There will be as many residuals as there were observations.

But why THIS particular line? We could draw lines anywhere through the points. Well, this line is termed the best fit because it is the only line that minimizes the sum of the squared deviations for all values of Y (the observations) and the predicted \hat{Y}. The best fit line minimizes the sum of the squared residuals.

    \begin{align*} \sum_{i=1}^{n} \left (Y_{i} - \hat{Y}_{i} \right )^2 \end{align*}

Thus, like ANOVA, we can account for the total sums of squares (SSTOT) as equal to the sums of squares (variation), explained by the regression model, SSreg, plus what’s not explained, what’s left over, the residual sums of squares, SSres, aka SSerror.

    \begin{align*} \SS_{Tot} = SS_{reg} + SS+{res} \end{align*}

Models used to predict new values

Once a line has been estimated, one use is to predict new observations not previously measured!

Figure 3 redrawn to extend the line to the Y intercept.

Figure 4. Figure 3 redrawn to extend the line to the Y intercept.

This is an important use of models in statistics: use an equation to fit to some data, then predict Y values from new values of X. To use the equation, simply insert new values of X into the equation, because the slope and intercept are already “known.” Then for any Xi we can determine \hat{y} (predicted Y value that is on the best-fit regression line).

This is what people do when they say

“if you are a certain weight (or BMI) you have this increased risk of heart disease”

“if you have this number of black rats in the forest you will have this many nestlings survive to leave the nest”

“if you have this much run-off pollution into the ocean you have this many corals dying”

“if you add this much enzyme to the solution you will have this much resulting product”.

R Code

We can use the drop down menu in Rcmdr to do the bulk of the work, supplemented with a little R code entered and run from the script window. Scrape data from Table 1 and save to R as bird.matings.

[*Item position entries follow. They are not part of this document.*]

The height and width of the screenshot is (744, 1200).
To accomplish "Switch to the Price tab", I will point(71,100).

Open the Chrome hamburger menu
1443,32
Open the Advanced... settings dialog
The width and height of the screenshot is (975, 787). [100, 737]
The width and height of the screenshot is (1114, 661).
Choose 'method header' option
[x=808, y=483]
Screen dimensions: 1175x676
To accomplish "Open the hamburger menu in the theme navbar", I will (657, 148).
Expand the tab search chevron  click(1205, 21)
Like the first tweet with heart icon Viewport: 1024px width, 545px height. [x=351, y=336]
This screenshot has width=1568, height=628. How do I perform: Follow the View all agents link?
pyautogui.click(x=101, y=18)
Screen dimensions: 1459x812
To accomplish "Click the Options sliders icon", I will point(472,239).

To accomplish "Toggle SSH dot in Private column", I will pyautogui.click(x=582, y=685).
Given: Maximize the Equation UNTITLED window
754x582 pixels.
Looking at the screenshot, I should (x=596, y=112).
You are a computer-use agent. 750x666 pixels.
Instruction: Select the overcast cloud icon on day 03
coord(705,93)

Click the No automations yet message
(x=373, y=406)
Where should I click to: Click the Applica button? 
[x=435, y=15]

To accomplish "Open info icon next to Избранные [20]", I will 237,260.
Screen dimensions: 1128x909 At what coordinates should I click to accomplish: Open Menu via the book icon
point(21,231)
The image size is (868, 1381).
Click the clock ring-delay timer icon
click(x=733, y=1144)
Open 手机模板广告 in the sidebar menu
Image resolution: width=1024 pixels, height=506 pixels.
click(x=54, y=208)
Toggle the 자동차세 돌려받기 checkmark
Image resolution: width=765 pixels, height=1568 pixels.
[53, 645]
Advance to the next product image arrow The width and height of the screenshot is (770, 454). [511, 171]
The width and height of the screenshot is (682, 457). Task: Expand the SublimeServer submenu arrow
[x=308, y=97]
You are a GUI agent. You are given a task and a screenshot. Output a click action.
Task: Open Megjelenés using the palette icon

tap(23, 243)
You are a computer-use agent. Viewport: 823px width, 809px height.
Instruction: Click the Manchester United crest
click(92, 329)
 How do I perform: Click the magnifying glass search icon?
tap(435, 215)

LinearModel.3 <- lm(Matings ~ Body.Mass, data=bird.matings)
summary(LinearModel.3)

Output from R

Call:
lm(formula = Matings ~ Body.Mass, data = bird.matings)

Residuals:
     Min       1Q   Median      3Q     Max 
-2.29237 -1.34322 -0.03178 1.33792 2.70763

Coefficients:
            Estimate Std. Error  t value  Pr(>|t|) 
(Intercept)  -8.4746     4.6641   -1.817    0.1026 
Body.Mass     0.3623     0.1355    2.673    0.0255 *
---
Signif. codes: 0 '***' 0.001 '**' 0.01 '*' 0.05 '.' 0.1 ' ' 1

Residual standard error: 1.776 on 9 degrees of freedom
Multiple R-squared: 0.4425, Adjusted R-squared: 0.3806 
F-statistic: 7.144 on 1 and 9 DF, p-value: 0.02551

Get the sum of squares from the ANOVA table

myAOV.full <- anova(LinearModel.3); myAOV.full

Output from R, the ANOVA table

Analysis of Variance Table

Response: Matings
           Df  Sum Sq  Mean Sq  F value     Pr(>F)
Body.Mass   1  22.528  22.5277   7.1438   0.02551 *
Residuals   9  28.381   3.1535
---
Signif. codes: 0 '***' 0.001 '**' 0.01 '*' 0.05 '.' 0.1 ' ' 1

We can do more,

str(myAOV.full)

Note: str() command lets us look at an object created in R. Type ?str or help(str) to bring up the R documentation. Here, we use str() to look at the structure of the object we created, myAOV.full.  “Classes” refers to the R programming class attribute inherited by the object.

Output from R

Classes 'anova' and 'data.frame': 2 obs. of 5 variables:
$ Df : int 1 9
$ Sum Sq : num 22.5 28.4
$ Mean Sq: num 22.53 3.15
$ F value: num 7.14 NA
$ Pr(>F) : num 0.0255 NA
- attr(*, "heading")= chr [1:2] "Analysis of Variance Table\n" "Response: Matings"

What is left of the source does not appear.